Lorraine Dearden's research interests include the impact of education policies on beneficiaries' education and labour market outcomes, ethnic inequality in childhood outcomes, higher education finance, wage determination, and intergenerational mobility (among else).[5] According to IDEAS/RePEc, Dearden ranks among the top 5% of economists in terms of research output.[6]
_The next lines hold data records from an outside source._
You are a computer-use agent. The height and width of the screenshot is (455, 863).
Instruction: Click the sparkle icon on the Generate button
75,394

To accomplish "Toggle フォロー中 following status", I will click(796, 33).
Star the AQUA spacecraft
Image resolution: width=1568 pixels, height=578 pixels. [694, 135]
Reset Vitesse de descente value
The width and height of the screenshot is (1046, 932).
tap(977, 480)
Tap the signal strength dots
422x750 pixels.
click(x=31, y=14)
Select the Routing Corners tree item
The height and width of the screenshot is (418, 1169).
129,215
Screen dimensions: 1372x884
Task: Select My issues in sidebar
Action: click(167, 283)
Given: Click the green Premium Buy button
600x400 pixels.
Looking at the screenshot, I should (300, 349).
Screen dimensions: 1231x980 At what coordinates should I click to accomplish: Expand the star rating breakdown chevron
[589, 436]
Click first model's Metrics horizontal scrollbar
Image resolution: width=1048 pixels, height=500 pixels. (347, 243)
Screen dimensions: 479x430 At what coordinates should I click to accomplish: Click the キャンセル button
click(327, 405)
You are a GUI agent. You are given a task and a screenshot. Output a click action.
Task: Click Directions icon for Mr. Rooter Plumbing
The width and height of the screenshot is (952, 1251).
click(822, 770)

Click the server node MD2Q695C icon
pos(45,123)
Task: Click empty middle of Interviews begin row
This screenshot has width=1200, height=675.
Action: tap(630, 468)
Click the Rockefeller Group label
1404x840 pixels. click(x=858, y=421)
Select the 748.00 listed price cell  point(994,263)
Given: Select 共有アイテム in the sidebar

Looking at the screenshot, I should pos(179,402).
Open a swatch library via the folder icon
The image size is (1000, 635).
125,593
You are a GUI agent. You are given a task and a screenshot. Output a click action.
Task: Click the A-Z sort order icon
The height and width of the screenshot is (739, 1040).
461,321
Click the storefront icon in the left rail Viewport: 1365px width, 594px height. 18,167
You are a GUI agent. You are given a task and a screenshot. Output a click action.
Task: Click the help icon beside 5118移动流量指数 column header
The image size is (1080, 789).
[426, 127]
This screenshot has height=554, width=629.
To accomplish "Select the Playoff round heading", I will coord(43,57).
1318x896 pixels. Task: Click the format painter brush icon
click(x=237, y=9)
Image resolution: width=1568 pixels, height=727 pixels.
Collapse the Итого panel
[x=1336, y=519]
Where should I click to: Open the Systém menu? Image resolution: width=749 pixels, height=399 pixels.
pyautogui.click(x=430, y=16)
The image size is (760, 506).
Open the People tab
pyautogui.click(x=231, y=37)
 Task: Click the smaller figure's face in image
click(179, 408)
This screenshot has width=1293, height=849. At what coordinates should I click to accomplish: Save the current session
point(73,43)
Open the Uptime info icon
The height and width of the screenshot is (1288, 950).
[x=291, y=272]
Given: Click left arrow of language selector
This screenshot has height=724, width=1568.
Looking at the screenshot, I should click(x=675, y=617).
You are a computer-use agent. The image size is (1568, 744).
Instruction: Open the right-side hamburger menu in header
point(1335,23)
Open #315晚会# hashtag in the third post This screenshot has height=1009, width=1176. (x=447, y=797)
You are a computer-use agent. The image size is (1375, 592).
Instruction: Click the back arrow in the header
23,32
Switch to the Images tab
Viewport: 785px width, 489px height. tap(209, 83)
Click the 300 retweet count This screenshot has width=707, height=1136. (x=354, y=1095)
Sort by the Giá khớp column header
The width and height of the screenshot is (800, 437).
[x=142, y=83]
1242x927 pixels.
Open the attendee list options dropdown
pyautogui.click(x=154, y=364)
Dearden has conducted extensive research on the determinants and returns to education along with Richard Blundell, Costas Meghir, Barbara Sianesi, Alissa Goodman, Howard Reed, and Anna Vignoles. Together with Blundell and Meghir, she finds that, in Britain in the 1980s, both the highly educated and men were substantially more susceptible to receive employer-provided training and work-related training than women, with training increasing workers' real earnings by 5% and up to 10% in case of graduation over 10 years and the returns to training persisting through changes in employers.[7] Reviewing the evidence on the returns to education and training prior to the mid-2000s, they - along with Sianesi - conclude that "there is a substantial body of evidence on the contribution of education to economic growth" (as opposed to e.g. Lant Pritchett).[8] In further work, Dearden, Blundell, Goodman and Reed estimate that, controlling for individual characteristics, an undergraduate degree raised the earnings of British men and women from the 1958 cohort by, on average, 17% and 37%, respectively, with lower returns for higher degrees and non-degree higher education.[9] Together with Vignoles, Steven McIntosh and Michal Myck, Dearden further finds that the wage premia for vocational qualifications in the UK in the 1990s were generally lower than those of academic qualifications.[10] Moreover, Dearden, Meghir and Javier Ferri find that the pupil-teacher ratio in the UK has generally no impact on educational qualifications or on men's wages but on those of low-ability women and that attending selective schools improves educational outcomes and, for men, also wages.[11] Finally, Dearden, Blundell and Sianesi estimate that, compared to dropping out of secondary school at age 16, O-levels raise earnings by 18%, A-levels by 24% and higher education by 48%.[12]
Together with Stephen Machin and Howard Reed, Dearden found that intergenerational mobility in Britain from the 1960s to the 1990s was low as upward mobility from the bottom of the wage distribution fails to compensate for the rigidity of downward mobility from its top.[13]
Dearden, Reed and van Reenen estimate that, for Britain industries in 1983-96, a 1% increase in training was associated with an increase in hourly value added of about 0.6% and an increase in hourly wages by about 0.3%, with individual data suggesting training externalities.[14][15]
Analysing the determinants of higher education participation in England, Dearden, Haroon Chowdry, Claire Crawford, Alissa Goodman and Anna Vignoles find that the large differences by socioeconomic background in participation rates in general and at high-status universities in particular are substantially reduced once prior educational attainment is included, suggesting that policy should prioritize improving secondary education for students from poor backgrounds over addressing barriers at the point of entry to higher education.[16]
Studying the existence of a 'moral economy' as social security system in Java, Dearden and Martin Ravallion find large differences between urban and rural areas, with private transfer payments helping to reduce income inequality and being targeted to disadvantaged households such as the sick or elderly in the former.[17]
Dearden, Crawford and Meghir have also argued that there is a significant penalty associated with date of birth, with the youngest children in a particular academic year performing significantly worse in academic tests than older children, and that the penalty persists until adulthood, thereby putting summer-born children at a disadvantage.[18]